Is this fitting for INFJ's?





INTJ ?


----------



## Sybok (Mar 9, 2012)

INFJ: 



bam!


----------



## Owfin (Oct 15, 2011)

PisceanReve said:


> ISTJ: A Girl We're Fighting For (Mulan--once again, general attitude)


Only Mulan's part. :tongue:


----------



## PisceanReve (Jun 2, 2011)

Owfin said:


> Only Mulan's part. :tongue:


well I was thinking Si--thinking about home, the girls they want are quite traditional, remembering what makes them feel good
Te: well how can we get this girl/put our war efforts to use--oh ok we're fighting for a girl! 
something like that lol


----------



## Owfin (Oct 15, 2011)

PisceanReve said:


> theme songs...DISNEY STYLE!


To continue this theme... here are my thoughts for the perceiving functions:

Si (Note how she = the sensation of being in love with her idea of it):






Ni (her ascribing of meaning to every element of nature)

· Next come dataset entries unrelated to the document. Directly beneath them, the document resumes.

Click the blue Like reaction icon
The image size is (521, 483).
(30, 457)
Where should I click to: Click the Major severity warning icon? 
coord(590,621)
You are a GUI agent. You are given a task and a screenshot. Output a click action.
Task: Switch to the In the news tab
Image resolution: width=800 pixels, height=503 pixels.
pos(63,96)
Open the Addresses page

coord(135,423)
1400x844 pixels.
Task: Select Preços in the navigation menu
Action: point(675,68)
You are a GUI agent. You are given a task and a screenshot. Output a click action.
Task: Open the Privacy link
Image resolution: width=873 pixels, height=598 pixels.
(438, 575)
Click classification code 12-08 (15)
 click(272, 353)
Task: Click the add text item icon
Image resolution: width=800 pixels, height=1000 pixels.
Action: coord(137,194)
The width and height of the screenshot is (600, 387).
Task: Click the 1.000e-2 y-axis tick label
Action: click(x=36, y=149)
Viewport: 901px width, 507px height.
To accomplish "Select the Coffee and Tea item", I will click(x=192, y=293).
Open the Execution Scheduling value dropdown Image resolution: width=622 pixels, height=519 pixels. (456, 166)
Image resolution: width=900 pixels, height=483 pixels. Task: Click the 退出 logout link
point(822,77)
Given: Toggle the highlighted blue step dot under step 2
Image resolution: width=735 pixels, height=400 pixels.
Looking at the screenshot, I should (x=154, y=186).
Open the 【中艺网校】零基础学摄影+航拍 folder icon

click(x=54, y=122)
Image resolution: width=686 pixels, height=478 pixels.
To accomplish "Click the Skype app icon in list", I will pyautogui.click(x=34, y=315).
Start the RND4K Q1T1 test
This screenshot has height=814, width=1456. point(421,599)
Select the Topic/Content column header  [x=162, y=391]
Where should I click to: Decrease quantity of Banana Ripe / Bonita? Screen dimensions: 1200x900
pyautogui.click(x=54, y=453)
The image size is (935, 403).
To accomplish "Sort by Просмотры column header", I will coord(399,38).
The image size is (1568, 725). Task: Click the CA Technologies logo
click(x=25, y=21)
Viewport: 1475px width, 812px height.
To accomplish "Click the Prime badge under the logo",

Se (she wants to know _what_ is out there; she even calls her collection thingamabobs, not trying to give further meaning behind their use)






Ne (look for more beyond the "shore")


----------



## Swordsman of Mana (Jan 7, 2011)

@Hapalo
Figaro is ENFP, not ESTJ

ESTJ is more like George Banks from Mary Poppins


----------



## Hapalo (Sep 4, 2011)

Swordsman of Mana said:


> @Hapalo
> Figaro is ENFP, not ESTJ
> 
> ESTJ is more like George Banks from Mary Poppins


That was hilarious.
Your comparison is much better than mine.


----------



## PisceanReve (Jun 2, 2011)

@Owfin

for just around the riverbend, I saw a lot of Ni because she was making so many symbols and metaphors about the river that pertained to her life and how if affected her
and yeah we put the same function for part of your world
for colors of the wind I put Fi+Se because she was telling him how she felt about life and her morals, while saying look at our beautiful surroundings
I guess I agree with you about Megara being all Si there. The way she's acting just reminded me of all my INTP friends exactly.


----------



## Owfin (Oct 15, 2011)

PisceanReve said:


> for just around the riverbend, I saw a lot of Ni because she was making so many symbols and metaphors about the river that pertained to her life and how if affected her


I thought the ending was edging into Ni territory, but I guess the part that made me think Ne was the refrain.


----------



## PisceanReve (Jun 2, 2011)

Owfin said:


> I thought the ending was edging into Ni territory, but I guess the part that made me think Ne was the refrain.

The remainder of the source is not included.